Gaza : Macron appelle de nouveau le Hamas à accepter l'accord de cessez-le-feu

  • Le président américain a présenté la feuille de route qu'il a dévoilée vendredi comme une initiative israélienne.
  • M. Netanyahu a insisté auprès de M. Macron sur le fait que celle-ci "permet à Israël d'atteindre tous les buts de guerre qu'il s'est fixés, y compris l'élimination du Hamas"

PARIS: Le président français Emmanuel Macron a appelé mardi le mouvement islamiste palestinien Hamas, "dont la responsabilité est écrasante", à accepter l'accord de cessez-le-feu mis sur la table par son homologue américain Joe Biden, selon l'Elysée.
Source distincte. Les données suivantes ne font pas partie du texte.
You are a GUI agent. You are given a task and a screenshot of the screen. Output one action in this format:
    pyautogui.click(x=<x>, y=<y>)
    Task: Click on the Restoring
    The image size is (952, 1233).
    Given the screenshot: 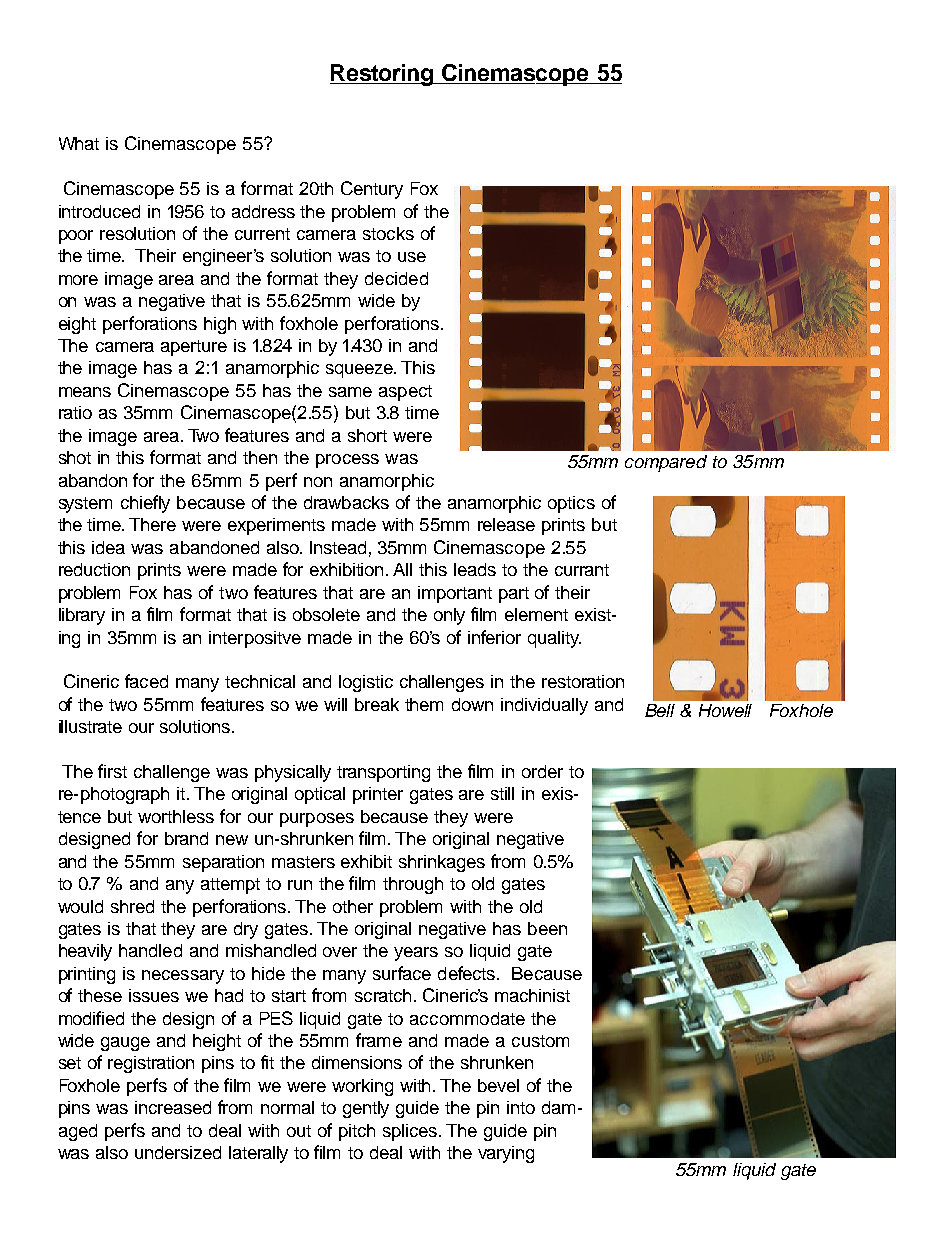 What is the action you would take?
    pyautogui.click(x=382, y=75)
"Les otages, dont nos deux compatriotes, doivent enfin être rendus à leurs familles. Le calvaire des Palestiniens à Gaza doit prendre fin", a-t-il dit au cours d'une conversation téléphonique avec le Premier ministre israélien Benjamin Netanyahu.

Le président américain a présenté la feuille de route qu'il a dévoilée vendredi comme une initiative israélienne.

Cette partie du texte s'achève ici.